Lyttelton Times March 28, 1865

The barque Rachel, from London, was signalled from the Countess of Seafield as early as half past seven o'clock on Sunday morning, but it was near one o'clock before she brought up off Officer's Point. Captain Brodie reports leaving the East India Docks on December 1st and Gravesend on December 3rd.
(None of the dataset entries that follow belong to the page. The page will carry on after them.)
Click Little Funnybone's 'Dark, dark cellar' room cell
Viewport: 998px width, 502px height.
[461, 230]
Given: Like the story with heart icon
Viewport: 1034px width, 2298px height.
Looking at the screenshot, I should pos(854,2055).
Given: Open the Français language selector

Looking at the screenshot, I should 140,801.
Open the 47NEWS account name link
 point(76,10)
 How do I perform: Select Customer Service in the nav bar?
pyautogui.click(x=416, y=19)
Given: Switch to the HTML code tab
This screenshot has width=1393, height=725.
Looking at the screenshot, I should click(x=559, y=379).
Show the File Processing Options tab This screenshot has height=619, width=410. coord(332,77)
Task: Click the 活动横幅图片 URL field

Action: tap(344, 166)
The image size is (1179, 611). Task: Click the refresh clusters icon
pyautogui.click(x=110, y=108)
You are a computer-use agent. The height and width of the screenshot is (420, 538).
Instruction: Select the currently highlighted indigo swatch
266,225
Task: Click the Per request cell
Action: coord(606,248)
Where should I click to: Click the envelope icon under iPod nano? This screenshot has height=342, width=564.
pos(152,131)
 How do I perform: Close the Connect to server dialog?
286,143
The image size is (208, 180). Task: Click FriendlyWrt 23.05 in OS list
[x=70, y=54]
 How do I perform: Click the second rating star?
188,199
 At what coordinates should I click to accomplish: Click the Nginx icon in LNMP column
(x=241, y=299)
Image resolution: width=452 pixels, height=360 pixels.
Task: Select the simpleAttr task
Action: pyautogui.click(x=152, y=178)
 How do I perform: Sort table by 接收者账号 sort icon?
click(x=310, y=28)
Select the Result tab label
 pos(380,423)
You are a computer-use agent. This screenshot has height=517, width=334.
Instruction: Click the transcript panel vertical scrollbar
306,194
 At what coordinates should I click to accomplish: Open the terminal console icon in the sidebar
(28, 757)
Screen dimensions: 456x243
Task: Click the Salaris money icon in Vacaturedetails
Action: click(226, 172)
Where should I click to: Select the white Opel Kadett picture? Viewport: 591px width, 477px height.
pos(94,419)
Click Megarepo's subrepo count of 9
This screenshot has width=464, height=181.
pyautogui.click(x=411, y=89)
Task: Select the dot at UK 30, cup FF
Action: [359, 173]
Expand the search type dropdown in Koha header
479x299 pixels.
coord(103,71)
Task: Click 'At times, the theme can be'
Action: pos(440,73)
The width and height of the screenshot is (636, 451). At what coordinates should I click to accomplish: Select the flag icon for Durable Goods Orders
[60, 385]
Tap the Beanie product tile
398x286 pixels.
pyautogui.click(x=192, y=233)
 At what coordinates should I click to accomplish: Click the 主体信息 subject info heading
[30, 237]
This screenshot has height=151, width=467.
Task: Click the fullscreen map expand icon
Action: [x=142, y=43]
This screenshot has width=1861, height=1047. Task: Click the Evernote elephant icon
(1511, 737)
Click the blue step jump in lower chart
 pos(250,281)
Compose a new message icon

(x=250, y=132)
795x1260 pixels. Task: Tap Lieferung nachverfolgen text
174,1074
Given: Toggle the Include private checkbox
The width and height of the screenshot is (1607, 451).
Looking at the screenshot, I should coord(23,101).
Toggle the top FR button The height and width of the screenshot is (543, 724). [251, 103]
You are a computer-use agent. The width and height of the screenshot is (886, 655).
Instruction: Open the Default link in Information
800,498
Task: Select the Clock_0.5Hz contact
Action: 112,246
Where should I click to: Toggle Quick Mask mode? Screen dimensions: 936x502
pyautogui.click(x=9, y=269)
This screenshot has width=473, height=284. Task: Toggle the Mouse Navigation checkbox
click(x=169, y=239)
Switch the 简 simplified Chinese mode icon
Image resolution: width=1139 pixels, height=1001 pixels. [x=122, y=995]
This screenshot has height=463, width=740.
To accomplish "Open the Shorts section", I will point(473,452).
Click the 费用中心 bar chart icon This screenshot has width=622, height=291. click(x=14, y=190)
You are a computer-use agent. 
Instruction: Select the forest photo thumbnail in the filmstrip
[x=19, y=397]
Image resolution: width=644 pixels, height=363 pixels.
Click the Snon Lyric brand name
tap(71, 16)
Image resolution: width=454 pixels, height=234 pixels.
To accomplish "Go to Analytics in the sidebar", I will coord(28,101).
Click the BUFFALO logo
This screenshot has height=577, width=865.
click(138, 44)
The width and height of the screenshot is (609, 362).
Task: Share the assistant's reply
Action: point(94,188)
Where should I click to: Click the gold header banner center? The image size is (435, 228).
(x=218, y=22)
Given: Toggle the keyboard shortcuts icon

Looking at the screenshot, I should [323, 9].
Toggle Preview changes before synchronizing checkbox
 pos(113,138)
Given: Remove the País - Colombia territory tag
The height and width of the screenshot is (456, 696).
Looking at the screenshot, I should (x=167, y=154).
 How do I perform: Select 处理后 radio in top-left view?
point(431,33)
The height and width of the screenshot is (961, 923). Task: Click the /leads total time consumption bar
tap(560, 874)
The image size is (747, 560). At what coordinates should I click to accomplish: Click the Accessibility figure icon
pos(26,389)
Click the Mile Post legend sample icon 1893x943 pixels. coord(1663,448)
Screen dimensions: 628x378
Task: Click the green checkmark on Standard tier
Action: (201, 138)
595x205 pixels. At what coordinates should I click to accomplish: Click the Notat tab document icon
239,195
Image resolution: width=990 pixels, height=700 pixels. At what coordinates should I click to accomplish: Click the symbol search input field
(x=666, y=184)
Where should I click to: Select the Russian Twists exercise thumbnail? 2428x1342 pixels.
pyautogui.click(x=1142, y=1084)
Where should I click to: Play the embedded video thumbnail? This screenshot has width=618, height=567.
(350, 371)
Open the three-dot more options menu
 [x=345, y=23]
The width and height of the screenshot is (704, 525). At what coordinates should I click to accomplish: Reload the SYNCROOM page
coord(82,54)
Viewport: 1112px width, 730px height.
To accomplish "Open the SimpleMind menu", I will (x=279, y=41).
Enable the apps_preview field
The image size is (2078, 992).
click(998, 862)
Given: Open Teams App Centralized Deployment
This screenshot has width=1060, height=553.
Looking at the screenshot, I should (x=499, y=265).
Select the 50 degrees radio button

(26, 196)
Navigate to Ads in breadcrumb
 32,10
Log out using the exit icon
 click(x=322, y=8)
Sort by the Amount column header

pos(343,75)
From this date to the 9th was detained in the Downs by strong westerly gales, landed the pilot off the Isle of Wight on the 18th, experienced light winds on the line, which was crossed on January 10, and the meridian of the Cape of Good Hope on February 9, sighted the Snares March 19; met with a succession of N. E. gales along the coast and arrived at the heads at six o'clock on Sunday morning, but owing to the fog prevailing it was considered desirable to stand out to sea again till the flood tide. During the passage several persons suffered from attacks of dysentery. One you man named James Bell a farmer from the north of Ireland, aged 24 years died on January 2. Captain Brodie, in the absence of a medical officer had to prescribe to the patients and with this exception, out of several sever cases, brought to a state of convalescence. The passage occupied altogether from the Docks to Lyttelton about 104 days, but from the Downs to sighting land about ninety-seven days. The Rachel is a good serviceable North country built vessel. She was launched at Pallion in the county of Durham, in 1857, was employed in the China trade for some years, and last year arrived with a valuable cargo at Otago. Her manifest on the present trip shows she can stow a large amount of goods. She is consigned to Mr D. Davis, Norwich Quay.